Aplidin in patients with advanced dedifferentiated liposarcomas: a French Sarcoma Group Single-Arm Phase II study

• Published in: Annals of oncology Vol. 26; no. 7; pp. 1465 - 1470
• Main Authors: Toulmonde, M., Le Cesne, A., Piperno-Neumann, S., Penel, N., Chevreau, C., Duffaud, F., Bellera, C., Italiano, A.
• Format: Journal Article
• Language: English
• Published: England Elsevier Ltd 01.07.2015; Oxford University Press
• Subjects: Aged; Aged, 80 and over; Aplidin; dedifferentiated liposarcoma; Depsipeptides - therapeutic use; Disease Progression; Female; Follow-Up Studies; Humans; JUN; Liposarcoma - drug therapy; Liposarcoma - mortality; Liposarcoma - pathology; Male; Middle Aged; Neoplasm Metastasis; Neoplasm Staging; Original; Peptides, Cyclic; plitidepsin; Prognosis; Survival Rate; treatment; treatment; plitidepsin; dedifferentiated liposarcoma; JUN; Aplidin
• ISSN: 0923-7534; 1569-8041; 1569-8041
• DOI: 10.1093/annonc/mdv195

Preclinical data have suggested a therapeutic role of JUN pathway activation in dedifferentiated liposarcoma (DDLPS) tumorigenesis. Aplidin® is a drug inducing apoptosis through a strong, sustained activation of c-Jun NH2-terminal kinase. This phase II trial included patients with progressive advanced DDLPS. They received Aplidin® 5 mg/m2 days 1–15, 28-day cycle until disease progression or unacceptable toxicity.

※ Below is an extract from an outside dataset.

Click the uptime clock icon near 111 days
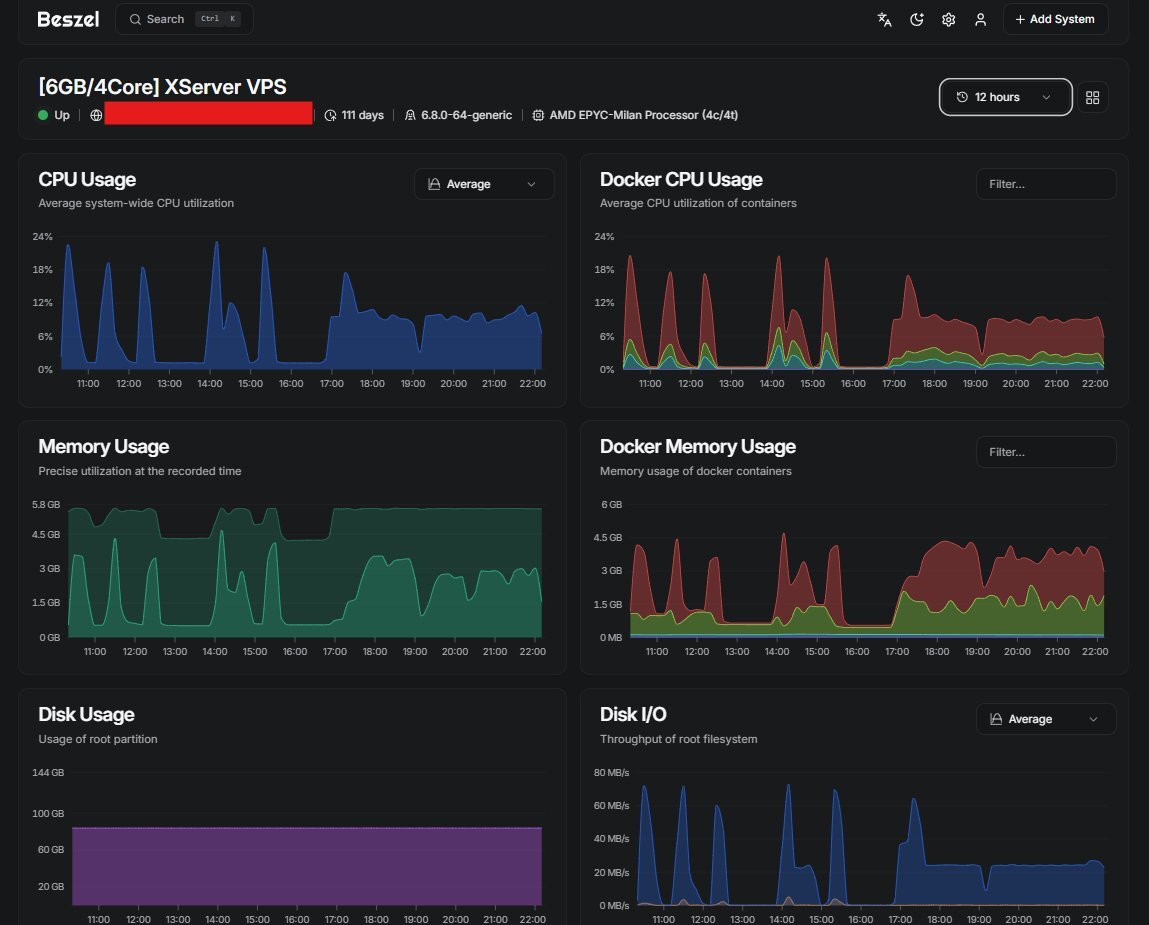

The primary end point was the 3-month nonprogression rate (PFS3) defined as the proportion of patients with nonprogressive disease at 3 months. A PFS3 of 40% considered as a reasonable objective to claim drug efficacy. Between August 2012 and May 2013, 24 patients were included. Sixteen had received prior chemotherapy. Twenty-two were assessable for efficacy. The PFS3 was 9.1% [95% confidence interval (CI) 1.1–29.2]. Median progression-free and overall survivals were 1.6 months (95% CI 1.4–2.6) and 9.2 months (95% CI 6.6–). The most frequent adverse events of any grade were nausea, fatigue, anorexia, vomiting and diarrhea. Aplidin® did not meet the primary end point of this trial and do not deserve further investigation in DDLPS. NCT01876043.